**Assignment:** Would you please return the lines of the entries below starting at the line that has "You are a computer-use" and ending at the line that has "Instruction: Reset the", both included, exactly as they are?

**Dataset content:**
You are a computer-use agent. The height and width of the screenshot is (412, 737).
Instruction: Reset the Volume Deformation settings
==
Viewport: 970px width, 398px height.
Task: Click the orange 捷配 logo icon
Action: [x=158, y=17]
==
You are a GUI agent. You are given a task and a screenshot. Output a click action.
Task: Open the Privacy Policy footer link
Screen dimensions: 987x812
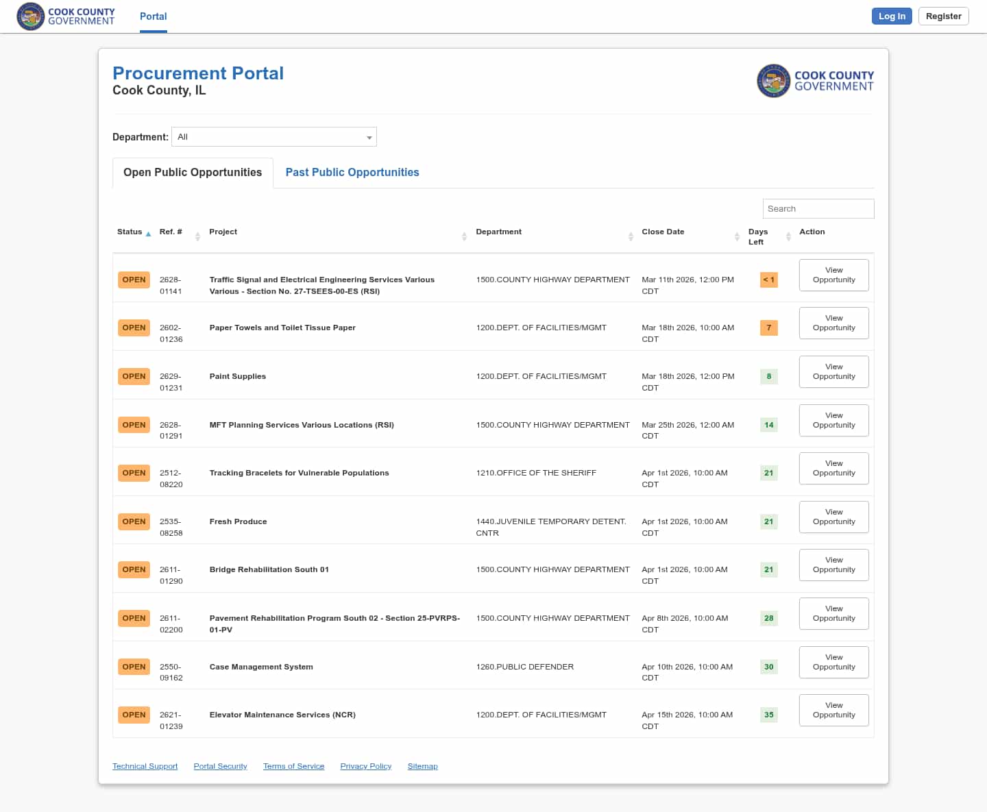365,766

**Solution below:**
You are a computer-use agent. The height and width of the screenshot is (412, 737).
Instruction: Reset the Volume Deformation settings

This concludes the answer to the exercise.